Re: [VOTE] KIP-557: Add emit on change support for Kafka Streams

Posted by John Roesler <vv...@apache.org>.

Thanks, Guozhang and Bruno!

2)
I had a similar though to both of you about the metrics, but I ultimately
came out with a conclusion like Bruno's. These aren't dropped invalid
records, they're intentionally dropped, valid, but unnecessary, updates.
A "warning" for this case definitely seems wrong, and I'd also not recommend
counting these events along with "dropped-records", because those are
all dropped invalid records, e.g., late or null-keyed or couldn't be deserialized.

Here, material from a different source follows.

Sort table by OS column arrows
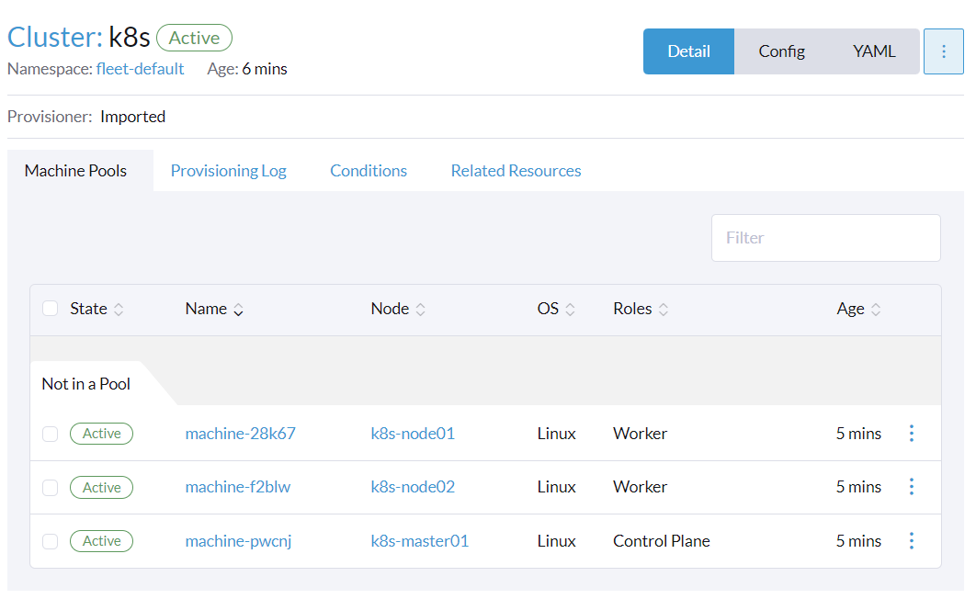The width and height of the screenshot is (976, 599). point(570,310)
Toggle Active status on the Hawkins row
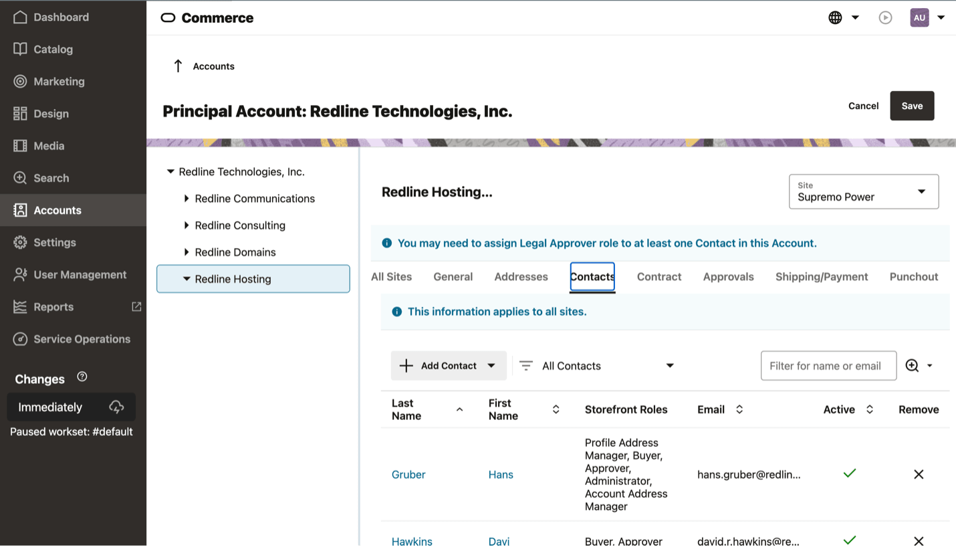 point(849,540)
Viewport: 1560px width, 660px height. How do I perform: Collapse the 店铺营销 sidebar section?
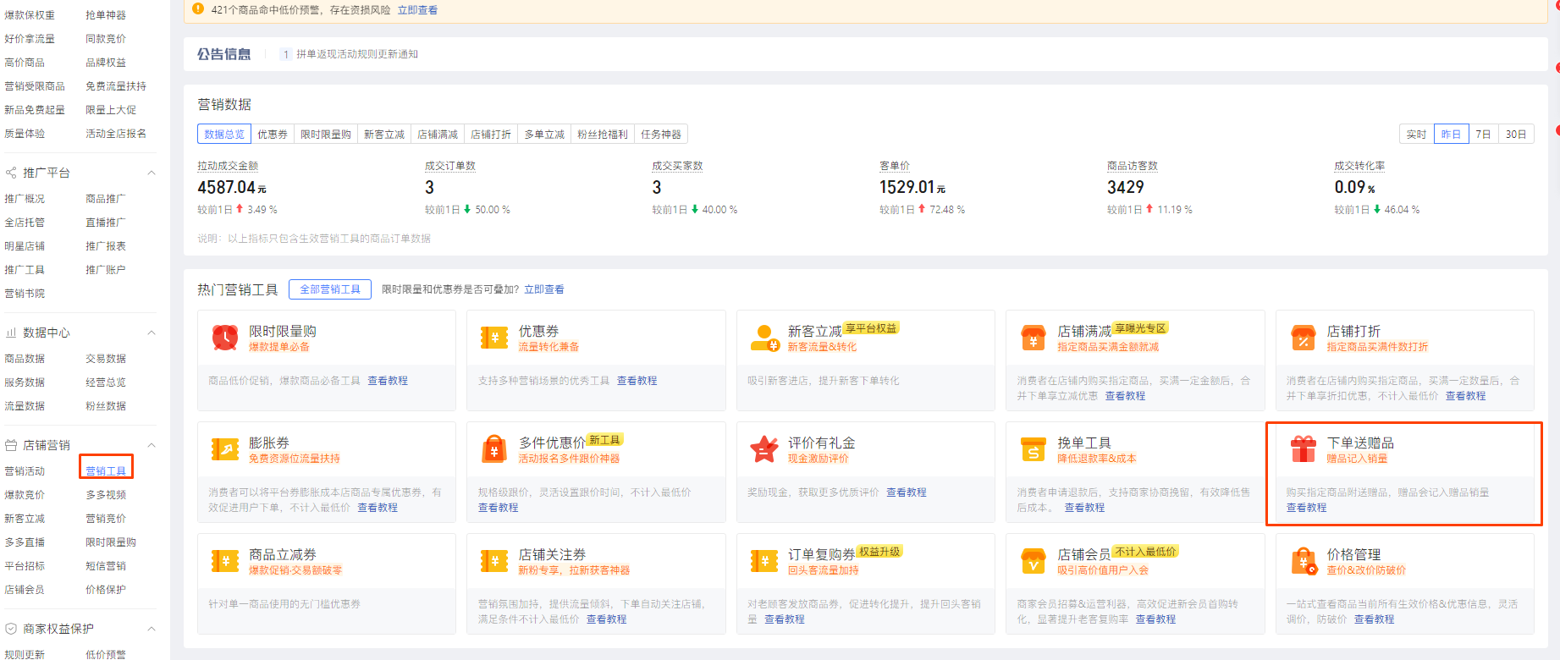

Like Bruno pointed out, an operator should be concerned to see
non-zero "dropped-records", and would then consult the logs for warnings.
But that same person should be happy to see "dropped-idempotent-updates"
increasing, since it means they're saving time and money. Maybe the name
of the metric could be different, but I couldn't think of a better one. OTOH,
maybe it just stands out to us because we recently discussed those other
metrics in KIP-444?

1)
Maybe we should discuss this point more. It seems like we should maintain
an invariant that the following three objects always have exactly the same
state (modulo flush boundaries):
1. The internal state store
2. The changelog
3. The operation's result view

That is, if I have a materialized Filter, then it seems like I _must_ store
exactly the same record in the store and the changelog, and also forward
the exact same record, including the timestamp, to the downstream
operations. 

If we store something different in the internal state store than the 
changelog, we can get a situation where the state is actually different after
restoration than it is during processing, and queries against standbys would
return different results than queries against the active tasks.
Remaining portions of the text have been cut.